Records from a collection:
- Opening Delimiter -
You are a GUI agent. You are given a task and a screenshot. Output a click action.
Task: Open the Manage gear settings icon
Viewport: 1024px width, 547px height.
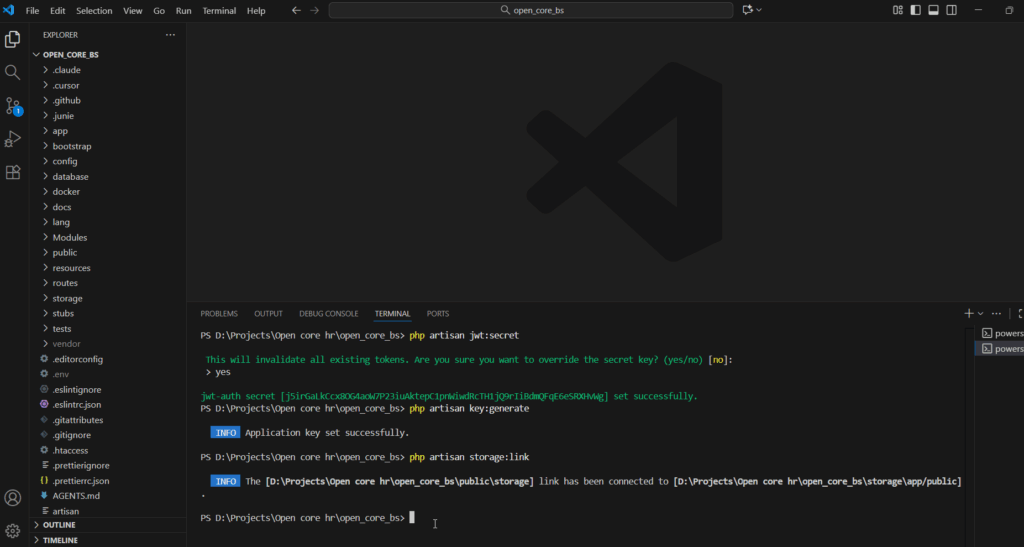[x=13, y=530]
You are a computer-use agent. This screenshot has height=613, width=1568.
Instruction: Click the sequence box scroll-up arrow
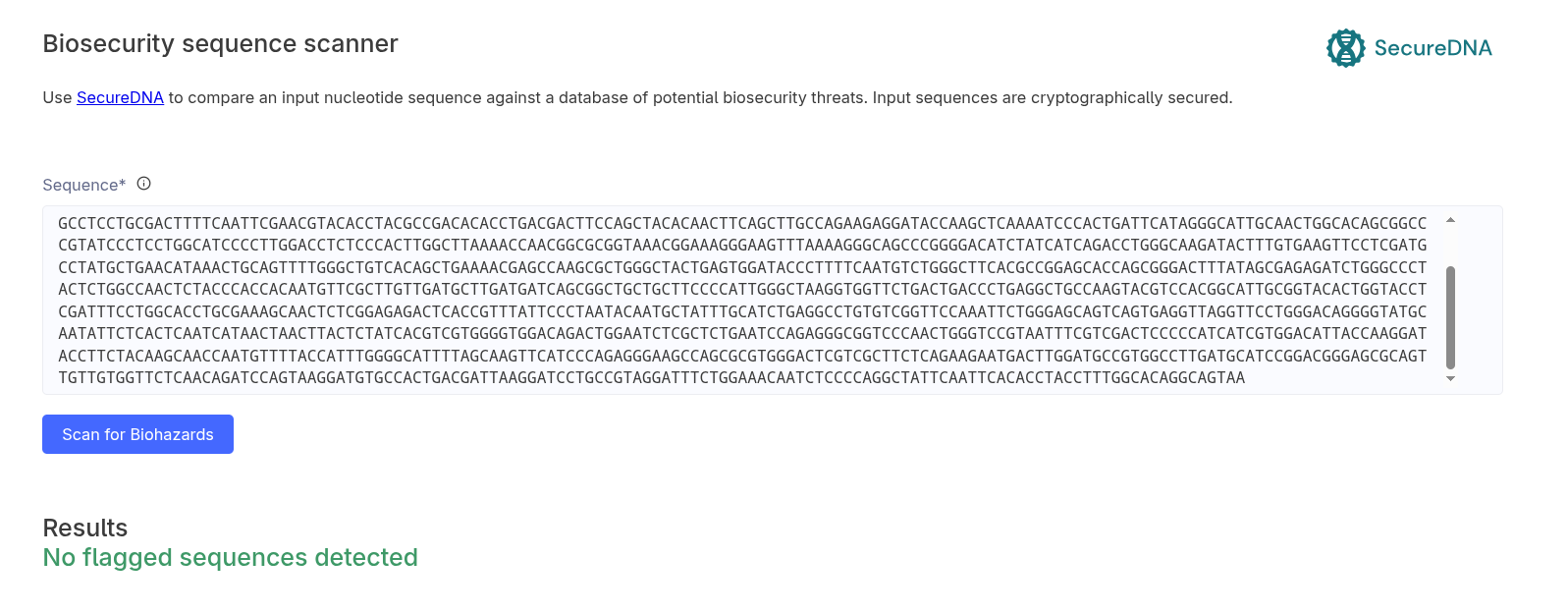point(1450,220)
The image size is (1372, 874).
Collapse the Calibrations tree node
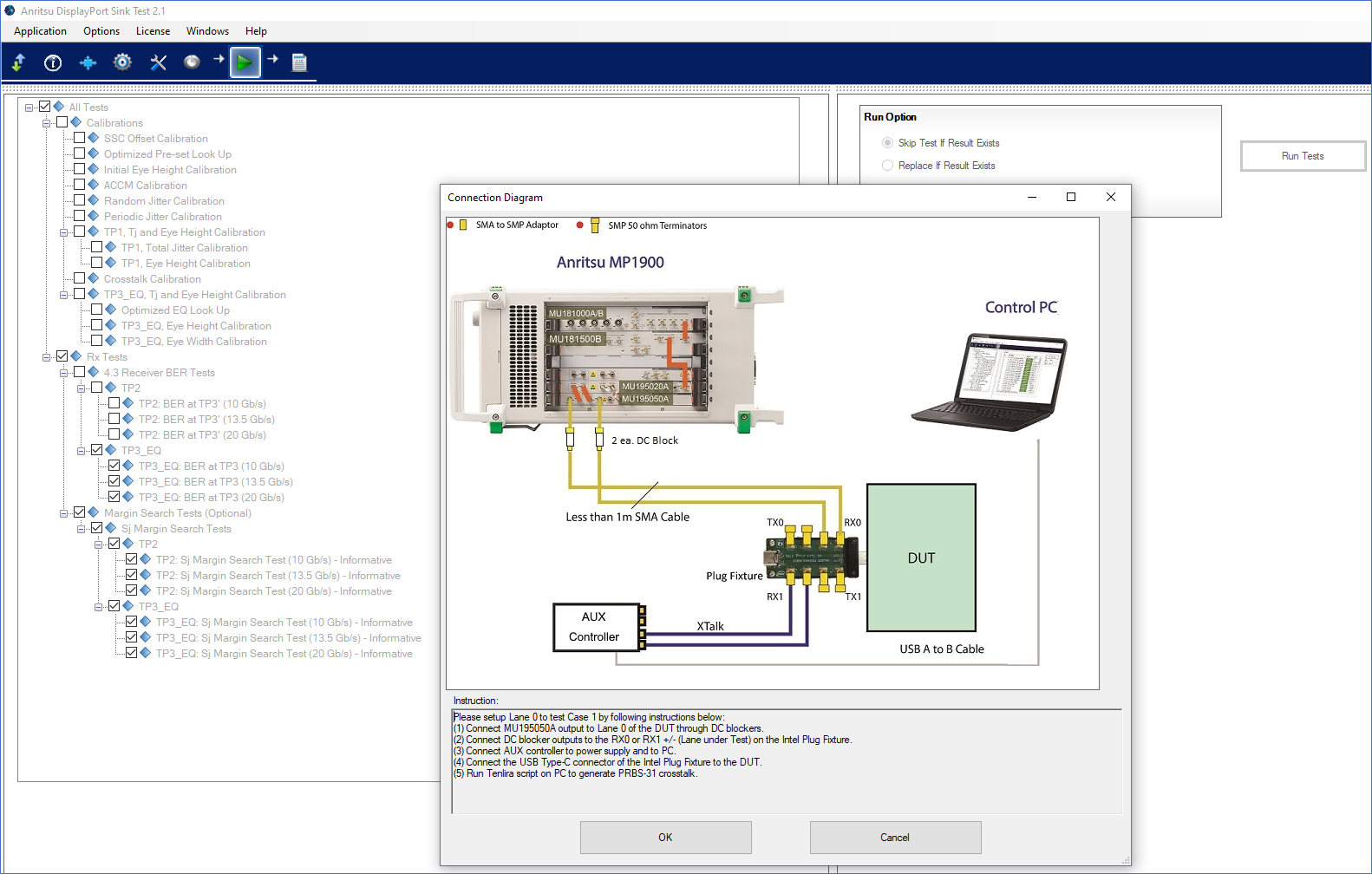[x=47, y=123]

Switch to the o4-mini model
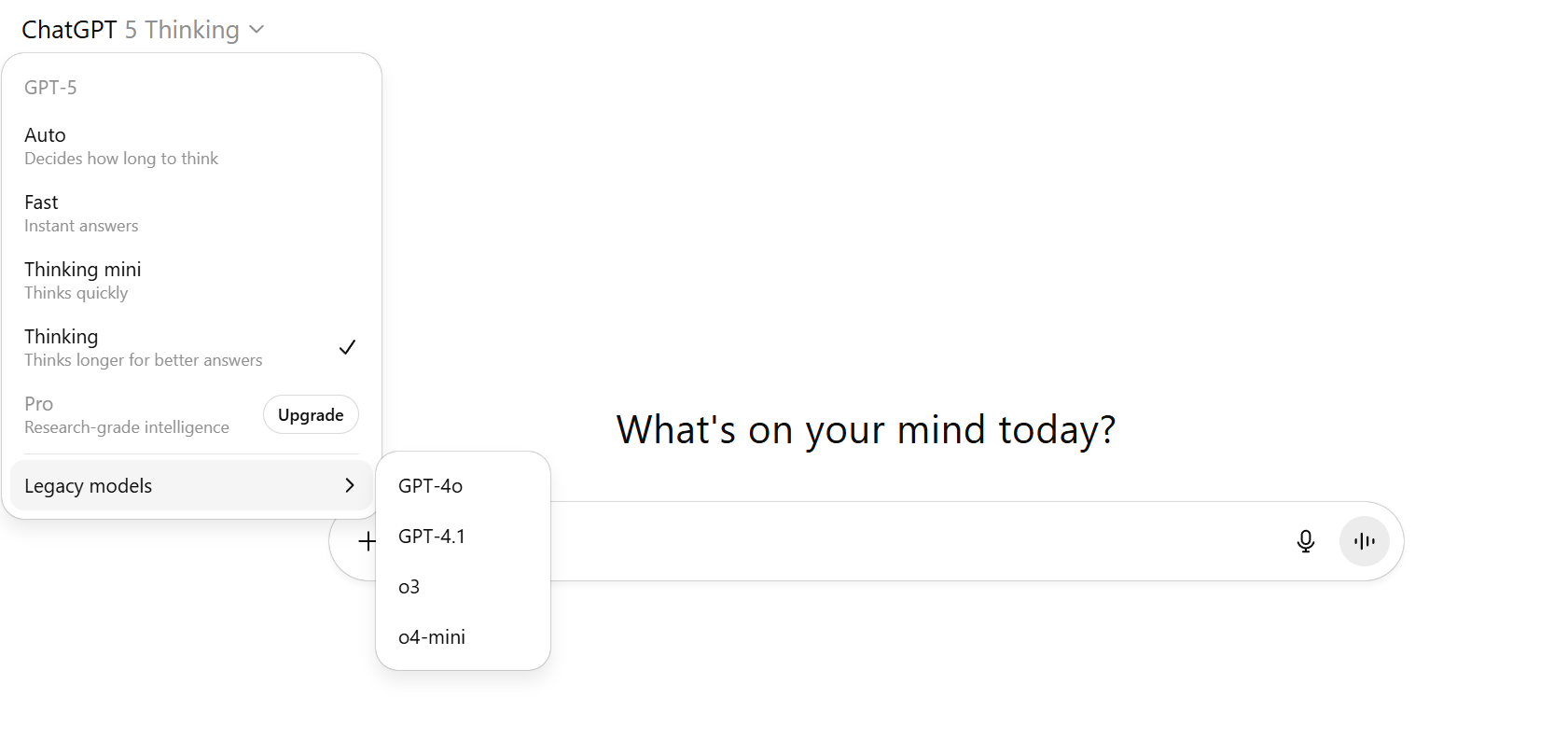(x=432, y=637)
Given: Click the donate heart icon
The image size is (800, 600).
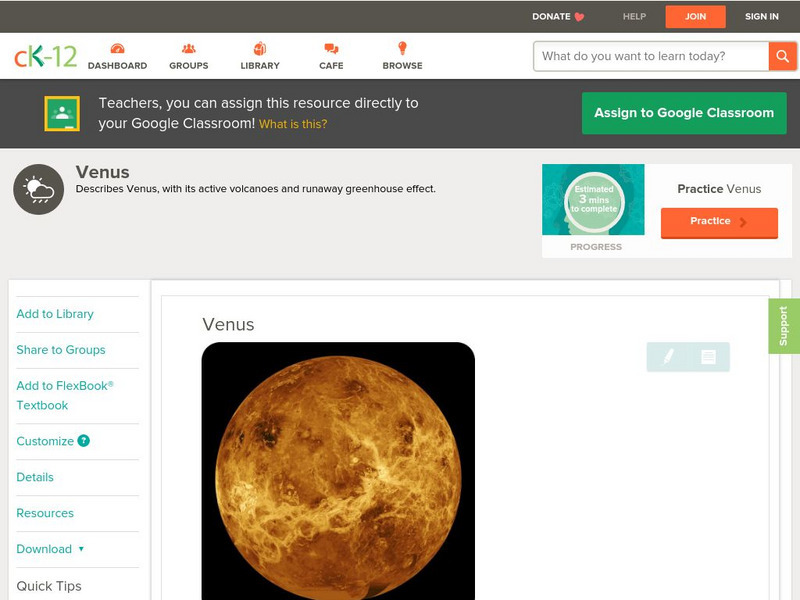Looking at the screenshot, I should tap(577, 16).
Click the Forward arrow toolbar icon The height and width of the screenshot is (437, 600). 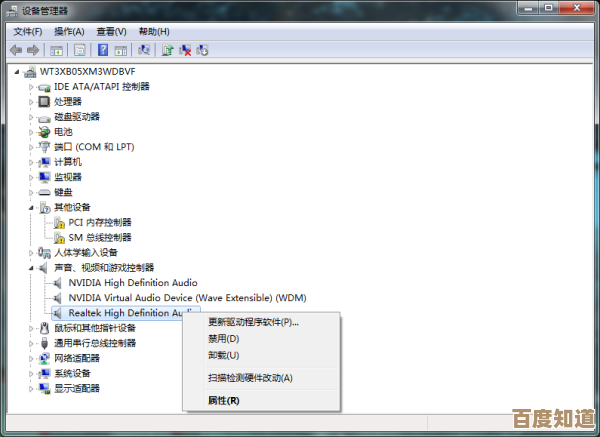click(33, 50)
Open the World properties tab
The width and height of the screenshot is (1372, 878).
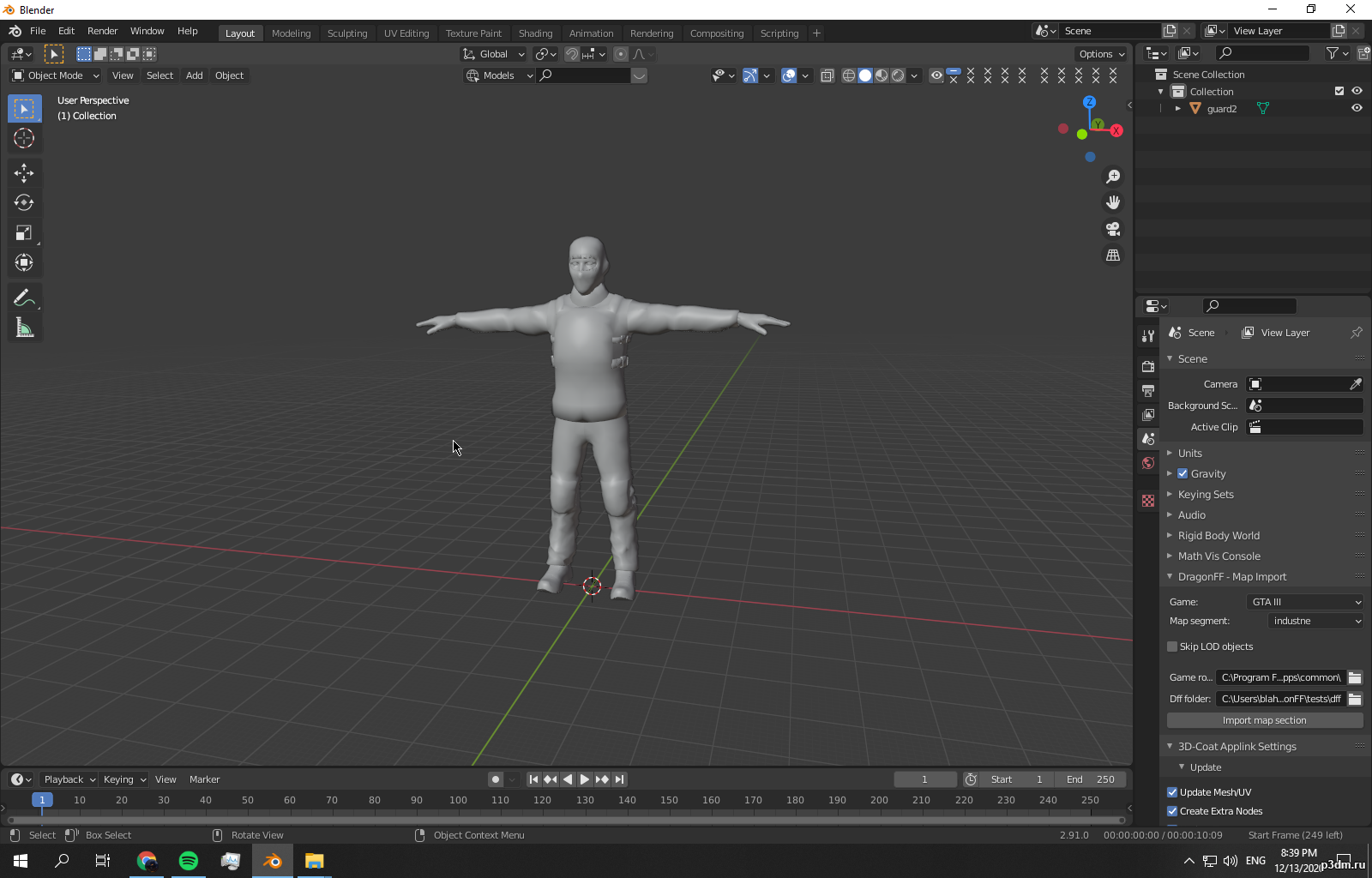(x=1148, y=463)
- Closing Delimiter -
--- Task directions ---
Wherever the word "agent" turns up in the records above, copy the line that holds it.

--- Answer to the problem ---
You are a GUI agent. You are given a task and a screenshot. Output a click action.
You are a computer-use agent. This screenshot has height=613, width=1568.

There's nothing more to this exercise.